* Begin RECORDS FOR THE EXERCISE *

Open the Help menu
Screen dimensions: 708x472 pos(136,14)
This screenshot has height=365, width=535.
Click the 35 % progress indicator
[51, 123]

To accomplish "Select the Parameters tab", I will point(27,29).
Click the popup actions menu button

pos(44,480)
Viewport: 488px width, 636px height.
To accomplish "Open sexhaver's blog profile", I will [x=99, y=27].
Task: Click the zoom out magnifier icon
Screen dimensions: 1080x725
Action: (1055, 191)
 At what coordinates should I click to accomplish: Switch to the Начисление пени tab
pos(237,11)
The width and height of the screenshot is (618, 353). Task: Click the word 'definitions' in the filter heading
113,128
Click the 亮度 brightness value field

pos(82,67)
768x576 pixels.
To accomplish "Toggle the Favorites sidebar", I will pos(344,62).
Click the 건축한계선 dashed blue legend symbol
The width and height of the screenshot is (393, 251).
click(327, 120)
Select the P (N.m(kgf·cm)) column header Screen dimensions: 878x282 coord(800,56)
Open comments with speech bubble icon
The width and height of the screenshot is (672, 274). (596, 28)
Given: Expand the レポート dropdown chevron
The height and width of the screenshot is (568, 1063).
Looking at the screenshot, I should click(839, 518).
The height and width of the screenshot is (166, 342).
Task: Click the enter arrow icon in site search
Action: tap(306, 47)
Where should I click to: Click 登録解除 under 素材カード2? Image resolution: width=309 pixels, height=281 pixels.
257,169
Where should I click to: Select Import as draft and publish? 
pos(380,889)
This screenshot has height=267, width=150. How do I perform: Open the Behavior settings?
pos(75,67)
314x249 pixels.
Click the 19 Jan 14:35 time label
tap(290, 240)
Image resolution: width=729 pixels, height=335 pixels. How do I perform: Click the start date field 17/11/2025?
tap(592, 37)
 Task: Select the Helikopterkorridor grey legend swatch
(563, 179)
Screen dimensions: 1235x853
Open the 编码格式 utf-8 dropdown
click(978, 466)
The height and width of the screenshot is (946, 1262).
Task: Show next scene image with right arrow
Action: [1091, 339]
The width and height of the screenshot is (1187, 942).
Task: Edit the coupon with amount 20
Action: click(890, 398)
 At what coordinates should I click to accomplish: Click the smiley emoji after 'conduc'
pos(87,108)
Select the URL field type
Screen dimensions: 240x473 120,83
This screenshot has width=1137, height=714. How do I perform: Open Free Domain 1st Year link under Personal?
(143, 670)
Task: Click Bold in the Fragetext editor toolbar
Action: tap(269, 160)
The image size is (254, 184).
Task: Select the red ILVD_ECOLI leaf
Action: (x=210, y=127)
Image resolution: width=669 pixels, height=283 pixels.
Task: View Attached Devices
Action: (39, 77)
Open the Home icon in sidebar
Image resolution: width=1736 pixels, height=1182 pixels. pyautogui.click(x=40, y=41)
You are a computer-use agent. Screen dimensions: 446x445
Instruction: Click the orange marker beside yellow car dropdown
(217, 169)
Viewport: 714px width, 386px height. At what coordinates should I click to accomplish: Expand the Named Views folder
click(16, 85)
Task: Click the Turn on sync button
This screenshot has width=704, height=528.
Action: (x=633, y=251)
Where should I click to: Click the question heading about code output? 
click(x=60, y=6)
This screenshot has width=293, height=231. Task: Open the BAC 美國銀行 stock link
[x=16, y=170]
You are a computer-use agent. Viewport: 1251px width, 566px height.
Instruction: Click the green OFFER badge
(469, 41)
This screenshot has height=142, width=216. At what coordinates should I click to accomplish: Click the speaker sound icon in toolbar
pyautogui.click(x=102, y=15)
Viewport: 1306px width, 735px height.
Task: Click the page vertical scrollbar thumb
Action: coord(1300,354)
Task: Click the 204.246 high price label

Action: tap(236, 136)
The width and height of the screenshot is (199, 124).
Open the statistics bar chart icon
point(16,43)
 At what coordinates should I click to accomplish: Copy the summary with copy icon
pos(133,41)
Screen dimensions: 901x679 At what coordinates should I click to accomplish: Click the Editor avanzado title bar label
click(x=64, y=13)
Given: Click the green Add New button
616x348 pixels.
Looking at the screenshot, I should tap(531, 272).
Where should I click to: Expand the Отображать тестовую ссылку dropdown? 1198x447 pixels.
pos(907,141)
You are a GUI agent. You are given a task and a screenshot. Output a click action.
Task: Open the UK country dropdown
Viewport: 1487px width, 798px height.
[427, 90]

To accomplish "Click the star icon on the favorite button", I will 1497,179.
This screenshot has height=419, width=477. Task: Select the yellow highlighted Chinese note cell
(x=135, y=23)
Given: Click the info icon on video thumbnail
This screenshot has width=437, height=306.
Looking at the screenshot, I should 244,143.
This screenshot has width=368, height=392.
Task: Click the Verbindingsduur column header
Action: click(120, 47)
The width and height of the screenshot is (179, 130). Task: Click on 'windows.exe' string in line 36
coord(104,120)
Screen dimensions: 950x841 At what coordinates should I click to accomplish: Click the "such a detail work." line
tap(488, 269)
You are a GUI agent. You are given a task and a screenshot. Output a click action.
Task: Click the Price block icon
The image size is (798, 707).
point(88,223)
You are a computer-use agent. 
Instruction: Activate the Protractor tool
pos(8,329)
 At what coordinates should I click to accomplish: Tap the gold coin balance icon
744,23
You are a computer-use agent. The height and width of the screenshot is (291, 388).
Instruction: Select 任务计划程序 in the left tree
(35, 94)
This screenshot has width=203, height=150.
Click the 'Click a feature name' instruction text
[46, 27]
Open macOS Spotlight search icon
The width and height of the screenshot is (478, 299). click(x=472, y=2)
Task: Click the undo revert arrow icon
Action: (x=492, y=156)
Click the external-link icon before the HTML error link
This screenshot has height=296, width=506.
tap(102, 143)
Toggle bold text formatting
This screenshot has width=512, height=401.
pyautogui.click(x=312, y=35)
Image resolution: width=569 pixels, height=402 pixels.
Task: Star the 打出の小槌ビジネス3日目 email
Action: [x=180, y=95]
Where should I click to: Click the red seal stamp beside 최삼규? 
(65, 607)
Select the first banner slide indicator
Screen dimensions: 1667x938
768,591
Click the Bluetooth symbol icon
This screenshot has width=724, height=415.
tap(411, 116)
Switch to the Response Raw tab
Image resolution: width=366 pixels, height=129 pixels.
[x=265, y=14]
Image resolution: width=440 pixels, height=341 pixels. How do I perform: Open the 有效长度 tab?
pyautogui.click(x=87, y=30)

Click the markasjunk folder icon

* End RECORDS FOR THE EXERCISE *

● **AIM**:
Locate every line in the items above that contains the word "point", and copy each such line in full. Matching is case-sensitive.

● **TASK RESULT**:
To accomplish "Select the Parameters tab", I will point(27,29).
point(16,43)
point(88,223)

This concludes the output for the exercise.